§ EXERCISE REQUIREMENTS:
**a.** Copy from the Torch column, with no changes, the stretch from "With some incredulity" through "a multicultural society.".
**b.** Condense the paragraph of the Torch column that begins "With some incredulity I took note" into a shorter version that keeps its main facts.
**c.** Answer these questions from the Torch column, one per line:
(i) In what year and in what city were Richard and Mildred Loving married?
(ii) To whom did Mildred write a personal letter asking for their civil rights to be restored?
(iii) What slogan does the writer say sends chills down the spine?

§ DOCUMENT EXCERPT:
┄┄┄┄┄┄┄┄┄┄
Torch Column: Reverendly Yours

01 December 2016

Reverendly Yours - Rev. Tom Goldsmith

A powerful film called “Loving” was released November 4th and I finally got a chance to see it last weekend. The story traces the struggle to legalize interracial marriage. Richard Loving (a white man) and his wife Mildred (a black woman) were married in 1958 in Washington, D.C. Since they lived in Virginia they anticipated correctly that there would be fewer obstacles to legalizing their marriage if performed in the nation’s capital, but they were shortsighted in anticipating the wrath heaped upon them by law enforcement once they returned home. Contacted by the ACLU after Mildred wrote a personal letter to Attorney General Robert Kennedy asking for their civil rights to be restored, The Supreme Court finally took the case in 1967 (Loving v. Virginia), and ended the anti-miscegenation statute, which would apply throughout the whole country.

With some incredulity I took note of this being (from my perspective) recent history. Recent enough to make me realize following Trump’s victory, that despite newly imposed laws that uphold the civil rights of a diverse America, people’s view of race outside metropolitan areas, remains just as ugly as what the Lovings experienced in rural white America 50 years ago. The slogan pertaining to make America great again sends chills down my spine. I would guess that America was “great” when laws sanctioning white supremacy were congruent with how white America was feeling emotionally about such issues. Today, just a few weeks shy of a Trump inauguration, we worry (legitimately) about the repeal of civil rights laws, especially with a conservative Supreme Court carefully designed to enforce white identity over and against a multicultural society.
┄┄┄┄┄┄┄┄┄┄
§ RAW DATA:
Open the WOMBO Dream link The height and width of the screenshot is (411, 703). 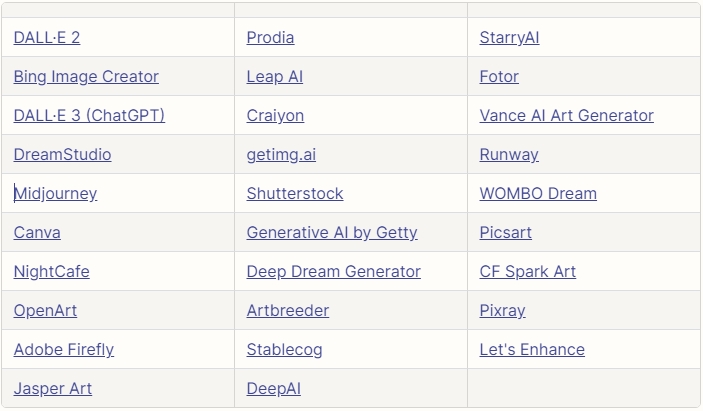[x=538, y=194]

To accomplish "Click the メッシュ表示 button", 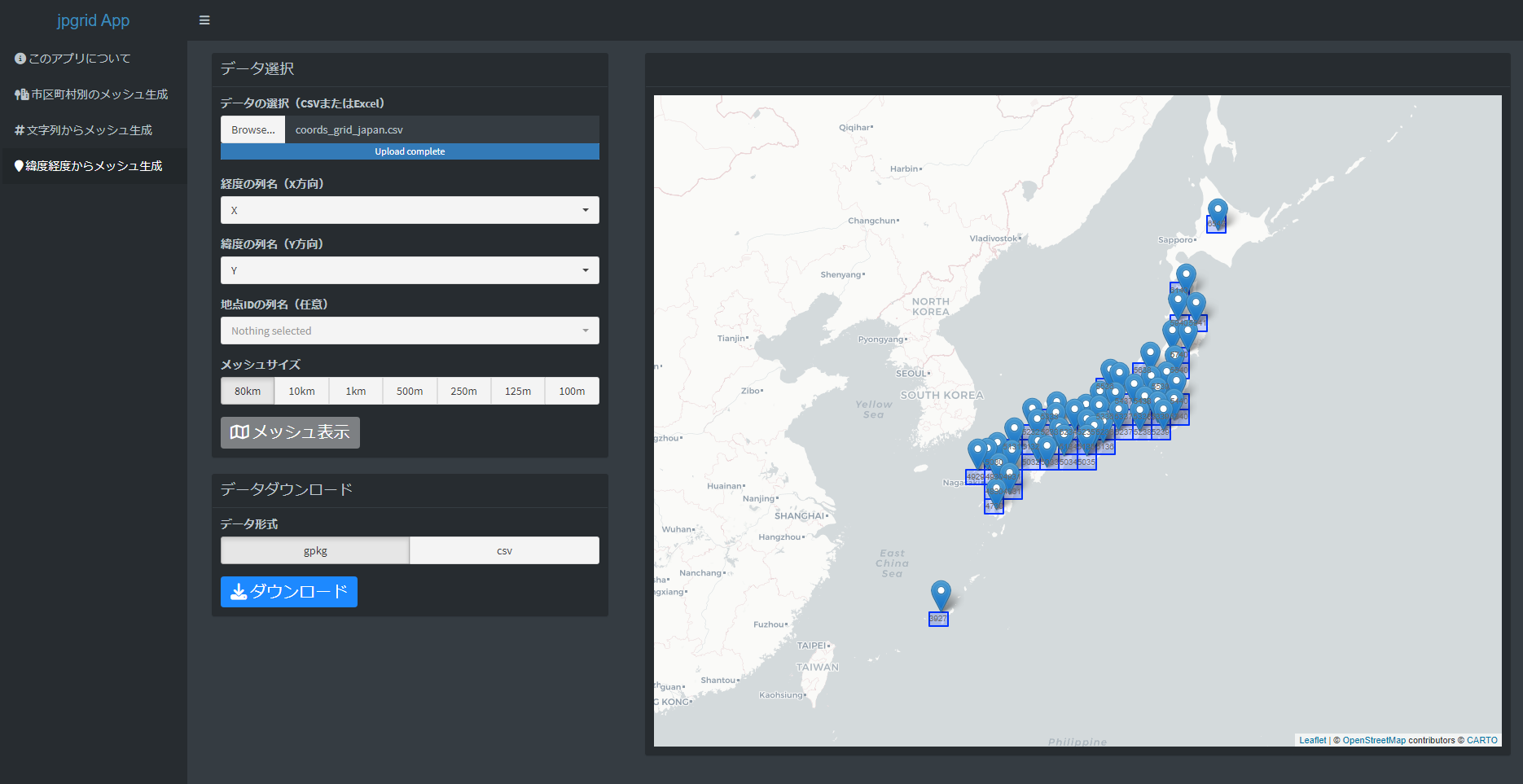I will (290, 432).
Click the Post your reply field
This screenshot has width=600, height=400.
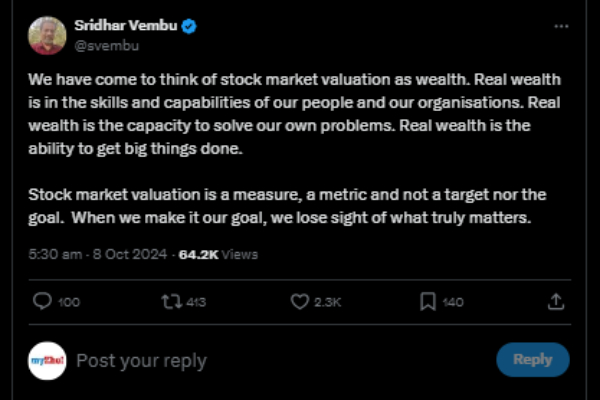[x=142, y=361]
┄┄┄┄┄┄┄┄┄┄
§ THE REPLIES:
**a.**
With some incredulity I took note of this being (from my perspective) recent history. Recent enough to make me realize following Trump’s victory, that despite newly imposed laws that uphold the civil rights of a diverse America, people’s view of race outside metropolitan areas, remains just as ugly as what the Lovings experienced in rural white America 50 years ago. The slogan pertaining to make America great again sends chills down my spine. I would guess that America was “great” when laws sanctioning white supremacy were congruent with how white America was feeling emotionally about such issues. Today, just a few weeks shy of a Trump inauguration, we worry (legitimately) about the repeal of civil rights laws, especially with a conservative Supreme Court carefully designed to enforce white identity over and against a multicultural society.

**b.** The writer is struck that the Lovings' story is, from the writer's perspective, recent history. After Trump's victory, the writer realizes that despite newly imposed civil rights laws, views of race outside metropolitan areas remain as ugly as what the Lovings faced in rural white America 50 years ago. The "make America great again" slogan chills the writer, who guesses that America was "great" when laws sanctioning white supremacy matched white America's feelings. A few weeks before the inauguration, the writer worries about the repeal of civil rights laws, especially with a conservative Supreme Court designed to enforce white identity against a multicultural society.

**c.**
(i) 1958, in Washington, D.C.
(ii) Attorney General Robert Kennedy
(iii) Make America great again